U.S. Supreme Court Will Examine Medicare’s Rulemaking Duties
Today is the first day of October, the opening day of the new term of the U.S. Supreme Court, which begins with only eight seats occupied. Though the date for oral argument has not yet been set, it is worth noting that the Court last week granted the government’s cert petition in Azar v. Allina Health Services et al., No. 17-1484. The dispute centers on DHHS’s decision to group Medicare Advantage beneficiaries with traditional Medicare beneficiaries when calculating disproportionate share hospital payments. Because Medicare Advantage patients tend to have higher incomes, a hospital treating them will get lower reimbursement.
The Court will be concerned with whether full-blown Administrative Procedure Act notice-and-comment rulemaking is required, or whether DHHS may use so-called “interpretive rules” that instruct contractors on changes to Medicare reimbursement. The Administrative Procedure Act contains a rulemaking exception for interpretive rules, but the U.S. Court of Appeals for the D.C. Circuit held that the Medicare Act doesn’t incorporate that exception.

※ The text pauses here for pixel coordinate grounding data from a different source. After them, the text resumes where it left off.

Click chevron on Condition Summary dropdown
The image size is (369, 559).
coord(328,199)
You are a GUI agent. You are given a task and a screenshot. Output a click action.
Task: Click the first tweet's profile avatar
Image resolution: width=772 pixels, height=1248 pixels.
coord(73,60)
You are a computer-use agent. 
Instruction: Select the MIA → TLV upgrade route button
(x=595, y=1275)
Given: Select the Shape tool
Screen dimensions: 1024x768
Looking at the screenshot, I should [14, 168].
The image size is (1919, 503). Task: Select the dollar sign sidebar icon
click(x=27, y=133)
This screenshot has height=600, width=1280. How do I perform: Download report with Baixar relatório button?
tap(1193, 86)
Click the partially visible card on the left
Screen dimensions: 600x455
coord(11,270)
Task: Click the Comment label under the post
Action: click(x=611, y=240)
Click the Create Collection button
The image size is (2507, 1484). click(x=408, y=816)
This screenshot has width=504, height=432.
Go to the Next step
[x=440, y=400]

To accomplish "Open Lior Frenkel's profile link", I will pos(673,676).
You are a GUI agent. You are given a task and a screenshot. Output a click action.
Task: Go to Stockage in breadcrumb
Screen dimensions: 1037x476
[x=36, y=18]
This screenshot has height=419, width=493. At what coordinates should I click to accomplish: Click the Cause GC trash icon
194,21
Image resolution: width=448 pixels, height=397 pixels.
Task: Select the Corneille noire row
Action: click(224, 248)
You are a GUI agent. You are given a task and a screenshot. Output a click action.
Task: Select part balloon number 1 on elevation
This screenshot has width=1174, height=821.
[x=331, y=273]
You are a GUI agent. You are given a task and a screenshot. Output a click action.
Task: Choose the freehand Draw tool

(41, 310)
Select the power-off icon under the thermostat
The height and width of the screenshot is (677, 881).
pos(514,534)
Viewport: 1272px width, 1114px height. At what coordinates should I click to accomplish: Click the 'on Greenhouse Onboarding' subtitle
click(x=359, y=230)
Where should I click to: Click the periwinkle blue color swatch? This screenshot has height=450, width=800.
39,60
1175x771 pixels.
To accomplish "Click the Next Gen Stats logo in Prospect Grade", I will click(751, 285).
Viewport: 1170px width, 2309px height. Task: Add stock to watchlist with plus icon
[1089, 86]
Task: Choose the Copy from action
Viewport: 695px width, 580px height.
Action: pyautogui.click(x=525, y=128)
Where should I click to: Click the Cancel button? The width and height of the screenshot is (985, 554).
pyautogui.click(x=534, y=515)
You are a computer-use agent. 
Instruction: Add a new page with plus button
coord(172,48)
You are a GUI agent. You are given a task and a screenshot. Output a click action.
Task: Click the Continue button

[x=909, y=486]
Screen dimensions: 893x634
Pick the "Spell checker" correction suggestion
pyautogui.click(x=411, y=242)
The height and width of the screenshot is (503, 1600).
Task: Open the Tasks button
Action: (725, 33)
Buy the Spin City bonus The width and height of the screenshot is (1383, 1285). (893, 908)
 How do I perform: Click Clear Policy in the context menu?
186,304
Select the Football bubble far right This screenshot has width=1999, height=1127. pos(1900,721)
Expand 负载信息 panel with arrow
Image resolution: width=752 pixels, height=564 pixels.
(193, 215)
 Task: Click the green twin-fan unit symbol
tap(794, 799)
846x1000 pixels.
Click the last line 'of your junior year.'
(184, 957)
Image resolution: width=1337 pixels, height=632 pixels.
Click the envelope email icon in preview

The Supreme Court will opine on whether formal rulemaking is required when reimbursement instructions are not a “logical outgrowth” of prior reimbursement policy. The D.C. Circuit had held that formal rulemaking is required but that DHHS failed to engage in such rulemaking. Interestingly, the D.C. Circuit opinion in Allina Health was written by U.S. Supreme Court nominee Judge Brett Kavanaugh.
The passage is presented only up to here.